Beyond personal experience, her first post-Katrina work "imprinted a style reminiscent of Lafcadio Hearn". Gris Gris Rouge, a periodical in Louisiana, wrote that Fisher's narratives celebrate and capture the elusive quality of New Orleans.

==Real estate and controversy==
In the late 1990s, Fisher was one of the original owner/developers of the Ritz-Carlton Coconut Grove, Miami, Florida; she was also associated with the South Beach and Baltimore Ritz projects.

On several joint-venture projects Fisher aligned with Philip Pilevsky of Philips International, the on-off financier/partner of hotelier Ian Schrager. The Schrager/Philip pairing began with Studio 54. Later, in conjunction with designer Philip Stark, they founded original boutique hotels, including New York City's Paramount Hotel and Royalton Hotel, Miami's Delano Hotel and Shore Club, and Los Angeles's Mondrian Hotel.

In 2007 former football player Michael McCrary added Fisher to a lawsuit against her husband and others for $60 million. The Circuit Court for Baltimore City civil litigation concerned a hurricane-derailed New Orleans real estate venture at the New Orleans landmark (Crescent City Towers) Plaza Tower site. McCrary's case targeted a tangle of Louisiana limited liability companies. The soured real estate and development investment deal netted McCrary and a web of partnerships millions of dollars in post-Katrina profits within a few months. McCrary reaped $2,384,639 in profits and the return of his $3,550,000 capital investment. In June 2008, a judge in Baltimore rendered a $33.3 million default judgment against Fisher and others, in favor of McCrary. Preceding the award, defendants and their attorneys were precluded from speaking or participating in the damages hearing inquisition. Legal analysts cited U.S. Constitution and due process violations. Fisher was unable to post a $33.3 million supersedeas bond to stay execution of the judgment against her during the pendency of the appeal. Nearly a year after the decision, the Maryland Court of Special Appeals granted a stay against the judgment without a bond being posted. In June 2009, the Maryland intermediate appellate court tossed the $33.3-million-dollar award.
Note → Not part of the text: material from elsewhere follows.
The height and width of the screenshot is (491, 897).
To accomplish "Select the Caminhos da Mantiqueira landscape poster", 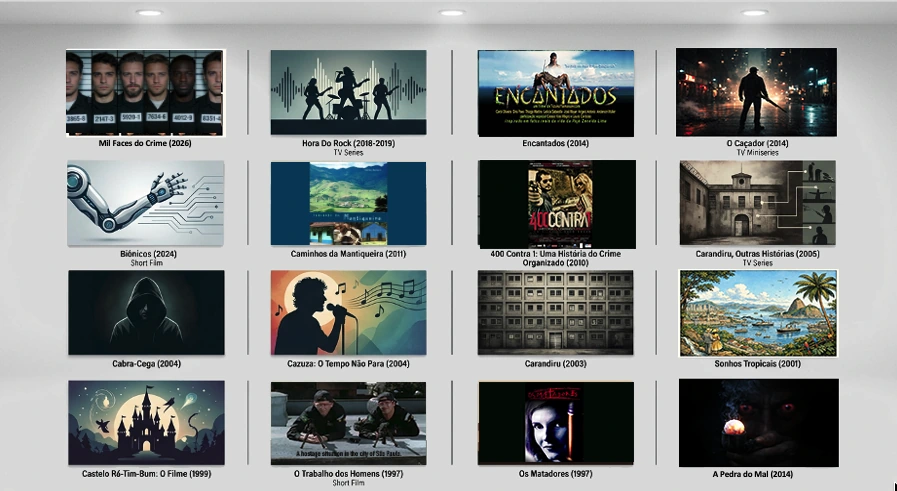I will pos(348,203).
In earlier Pre-Katrina litigation on eminent domain site expropriation by the New Orleans Morial Convention Center, Fisher retained Johnnie Cochran to represent herself and a partner. On a separate but nearby parcel of property, Fisher turned over her winning-bid auction contract on a multimillion-dollar Mississippi River riverfront ex-casino property to Tulane University, at no profit, for future development of the Riversphere project. The former River Gate Casino tract was previously associated with hotelier/developer/dreamer Christopher Hemmeter and Louisiana ex-governor Edwin Edwards.

== Personal life ==
Fisher and her husband Neil Fisher helped found the Rufus Fisher Dog Angel program at Kansas State University College of Veterinary Medicine, a program established in memory of their late yellow Labrador retriever.

Fisher possesses one of the three original 1940s Howdy Doody marionettes, Photo Doody.